D. Pedrazzini, La vita quotidiana dei Longobardi ai tempi di re Rotari, Imola (Bologna), Gabriele Angelini Editore, 2007.
Lunghe barbe (vere e finte)

Remo Bitelli
[archeologo]

Pare che la fortuna dei Longobardi sia dovuta al consiglio di una donna, la moglie del dio Odino. Per quale motivo questa Frigg li avesse più in simpatia dei Vandali, non è dato sapere. Sta di fatto che il dio li vide per primi al suo risveglio ed esclamò: "Chi sono quelli con le barbe lunghe?". E tutto questo soltanto perché la moglie aveva girato di nascosto il letto verso di loro. Così nacque la buona sorte dei Longobardi: ebbero un nuovo nome (Langbärte) e vinsero la guerra. Questa buffa storia mitologica è l'inizio dell'avventura del popolo germanico conosciuto in origine con il nome di "Winnili"; popolo che, per una serie di vicende, si impadronì dell'Italia nel corso del VI secolo dopo Cristo e vi rimase per circa due secoli.

Popolo guerriero e nomade, fiero delle proprie barbe lunghe, per altro simili a quelle dello stesso dio Odino (e forse è per questo che anche a lui risultarono simpatici), una volta scesi in Italia i Longobardi finirono col sovrapporsi e integrarsi con gli indigeni e con quel che restava dell'organizzazione dell'Impero romano ormai in declino. In un volume pubblicato dall'editore imolese Gabriele Angelini, Dario Pedrazzini ricostruisce uno spaccato della vita quotidiana del popolo longobardo ai tempi del re Rotari, a cui si deve il merito di avere trascritto in latino le leggi di tradizione orale del suo popolo, verso la metà dell'VII secolo: l'opera non deve essere stata cosa di poco conto se ci mise circa otto anni per raccogliere e organizzare tutto il sapere degli "anziani". La lingua utilizzata, e il contenuto del testo di Rotari, offrono a Pedrazzini la possibilità di delineare un quadro quanto più vicino alla realtà.

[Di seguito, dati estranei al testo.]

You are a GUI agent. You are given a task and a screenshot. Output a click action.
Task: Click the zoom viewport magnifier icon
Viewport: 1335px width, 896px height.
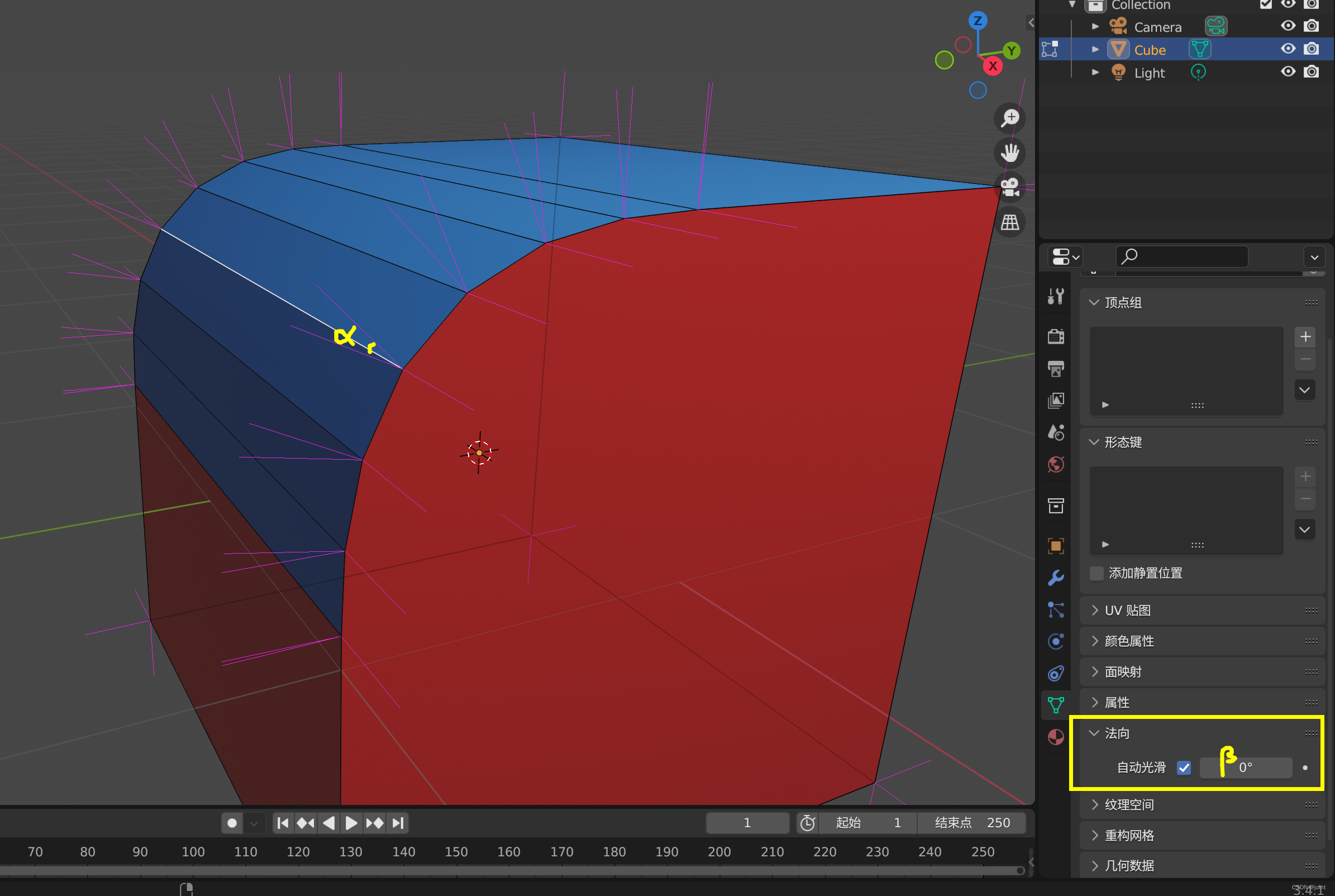point(1010,118)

Leggendolo, ci si immerge negli usi della gente, nel loro cibo, nei loro vestiti, nelle loro paure, nel loro credo, nelle loro guerre e nei loro riti.

L'autore del libro usa un linguaggio semplice e scorrevole, che invita alla lettura, si preoccupa di fornire le nozioni storiche principali e traduce (o spiega) ogni citazione in latino. Il tutto è impreziosito dalle sapienti ricostruzioni di Nicoletta Raggi e Christina Tisi. Quella che emerge è una situazione storica e culturale di rottura col passato e in effetti si è sempre più propensi a identificare il periodo longobardo con l'inizio del Medioevo in Italia. Ancora una volta si legge di religioni che dividono e di battaglie violente, di strategie politiche, di simpatie interessate, di donne date e prese in moglie come "patti di alleanza". Ma si legge soprattutto del valore della parola in un popolo che non conosceva (o meglio riconosceva) la lingua scritta: da qui discendeva l'odio per la menzogna e lo spergiuro, considerati alla stregua di delitti da punire.

I Longobardi non riscuotono grandi favori nella storiografia nazionale e forse non è ancora stato concesso loro lo spazio dovuto. Sono spesso tacciati di essere "rozzi guerrieri" e soprattutto "stranieri". Questo volume ha il merito di farceli conoscere un po' meglio e di renderli un po' più simili a noi. A Carlo Magno si deve la loro fine nel 774: il re franco, in combutta col papa, scese in Italia e sconfisse militarmente il popolo dalla barba lunga. Quello che stupisce qui, come altrove, è la mancanza di indicazioni sul seguito della storia; sembra infatti che di lì a poco i Longobardi siano scomparsi del tutto. È la fine del mito? Tornando alle origini, e a quella furbacchiona della moglie di Odino, pare che per impressionare il marito diede ai Winnili anche questo consiglio: schierare tra i guerrieri anche le loro mogli travestite, con i capelli sciolti raccolti sotto il mento. In parata, insomma, c'erano anche "barbe finte": i Longobardi, ancora più simpatici.

D. Pedrazzini, La vita quotidiana dei Longobardi ai tempi di re Rotari, Imola (Bologna), Gabriele Angelini Editore, 2007, 88 pagine, 19,00 euro.